Нет, ничего не придумаешь! В ответ на расспросы Феди я лишь сквозь зубы выругался. Взятыми с собой одеялами мы закутали мотор, чтобы сохранить его теплым. Я проделывал это мрачно, ибо никаких надежд на продолжение поездки не было.
А наш пассажир, опять подойдя к саням, о чем-то живо разговаривал с обступившими его людьми, — по-видимому, отвечал на их расспросы. Но я не посмел даже прислушаться. Меня жгла мысль: как же быть, неужели мы не сдвинемся?
Федя ждал моей команды. Притопывая ногами не то от холода, не то от нетерпения, он все смотрел на меня своим верящим взглядом, надеялся, что я вот-вот скажу: «За работу, делать то-то».

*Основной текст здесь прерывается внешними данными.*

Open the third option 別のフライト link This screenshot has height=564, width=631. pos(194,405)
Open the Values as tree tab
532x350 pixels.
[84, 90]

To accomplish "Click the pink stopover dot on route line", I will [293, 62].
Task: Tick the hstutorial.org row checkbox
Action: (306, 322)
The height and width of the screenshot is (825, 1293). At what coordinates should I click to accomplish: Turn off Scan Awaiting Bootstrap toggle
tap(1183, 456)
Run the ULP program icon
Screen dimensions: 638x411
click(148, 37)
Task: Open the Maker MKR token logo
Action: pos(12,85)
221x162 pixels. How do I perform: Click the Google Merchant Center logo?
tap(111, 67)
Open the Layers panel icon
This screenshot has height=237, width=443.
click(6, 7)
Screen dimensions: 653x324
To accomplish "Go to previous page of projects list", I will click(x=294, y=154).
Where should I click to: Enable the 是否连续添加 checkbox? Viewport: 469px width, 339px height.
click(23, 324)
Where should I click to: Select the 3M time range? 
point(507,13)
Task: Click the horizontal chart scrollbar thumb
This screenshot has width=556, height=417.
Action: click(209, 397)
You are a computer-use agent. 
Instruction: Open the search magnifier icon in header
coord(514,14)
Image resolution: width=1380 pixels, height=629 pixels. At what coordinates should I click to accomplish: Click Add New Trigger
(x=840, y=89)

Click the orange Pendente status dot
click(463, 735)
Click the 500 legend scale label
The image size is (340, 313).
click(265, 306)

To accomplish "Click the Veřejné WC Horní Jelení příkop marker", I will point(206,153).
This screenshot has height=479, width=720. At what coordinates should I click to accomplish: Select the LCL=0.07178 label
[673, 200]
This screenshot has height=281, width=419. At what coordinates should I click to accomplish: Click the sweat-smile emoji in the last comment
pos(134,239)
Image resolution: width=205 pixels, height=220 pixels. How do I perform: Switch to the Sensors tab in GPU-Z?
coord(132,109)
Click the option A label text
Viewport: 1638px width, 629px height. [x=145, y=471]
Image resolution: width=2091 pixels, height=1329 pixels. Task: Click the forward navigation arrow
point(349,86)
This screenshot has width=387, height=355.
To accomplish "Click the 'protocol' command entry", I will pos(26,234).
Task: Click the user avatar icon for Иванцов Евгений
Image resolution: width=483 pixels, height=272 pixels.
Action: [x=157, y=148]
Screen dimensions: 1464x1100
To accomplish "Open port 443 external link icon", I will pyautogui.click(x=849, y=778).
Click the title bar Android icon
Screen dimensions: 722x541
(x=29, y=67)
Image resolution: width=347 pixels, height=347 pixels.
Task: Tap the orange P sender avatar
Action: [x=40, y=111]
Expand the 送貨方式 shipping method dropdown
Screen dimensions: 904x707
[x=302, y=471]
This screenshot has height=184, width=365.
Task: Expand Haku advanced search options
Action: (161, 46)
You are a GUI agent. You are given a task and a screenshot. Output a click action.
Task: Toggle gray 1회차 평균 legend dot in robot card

Нет, ни черта не поделаешь! Неужели я сейчас пошлю его в Москву на мотоциклетке с сообщением об этом злосчастном происшествии? Язык не поворачивался произнести такое приказание. Неужели я так и посрамлю перед членом Реввоенсовета нашу работу, наши сани, весь наш «Компас»? А народ, крестьяне, собравшиеся тут? Для них эти невиданные аэросани являлись, конечно, в какой-то степени символом революционного города, Москвы, нового мира! Эх, черт возьми, как нехорошо!..
И вдруг сверкнула идея. А что, если изуродовать и другую лопасть, отпилив от нее равный кусок? Не уравновешу ли я этим пропеллер? Нет, это маловероятно. Таких случаев, таких операций, насколько я знал, еще нигде не бывало. Ну и что же, — почему не попробовать?
Через мгновение со всем свойственным мне пылом я был уже абсолютно убежден, что нашел правильный выход, и абсолютно поверил в успех.
— Федя! — крикнул я. — Немедленно езжай в деревню и привези как можно быстрей поперечную пилу.
— Зачем, Алексей Николаевич?
— Быстрей, быстрей!.. Объясню потом…
Но Федя уже сообразил.
— Уравнять? — проговорил он.
— Да, да… Лети…
Федя вскочил на мотоциклетку и дал ходу. Член Реввоенсовета обернулся. Я подошел к нему. Мне все еще было неловко после тех резких, гневных слов, которые я от него услышал.
— Товарищ комиссар, сейчас мы кое-что проделаем с пропеллером. Минут через пятнадцать, надеюсь, можно будет ехать.
— Ехать? Насколько я понимаю, с таким пропеллером двигаться нельзя.
Я вскинул голову.
— Двинемся! Двинемся и доберемся, куда надо.
Наш пассажир опять посмотрел на меня пристально, посмотрел так, будто увидел меня наново. На его лице, так изумительно передающем движения души, проступило выражение заинтересованности.
— Посмотрим, — сказал он, — как это вам удастся.
Нетерпеливо поджидая Федю, я подошел к мотору и, сунув под одеяло руку, с тревогой проверил, не остыл ли мотор.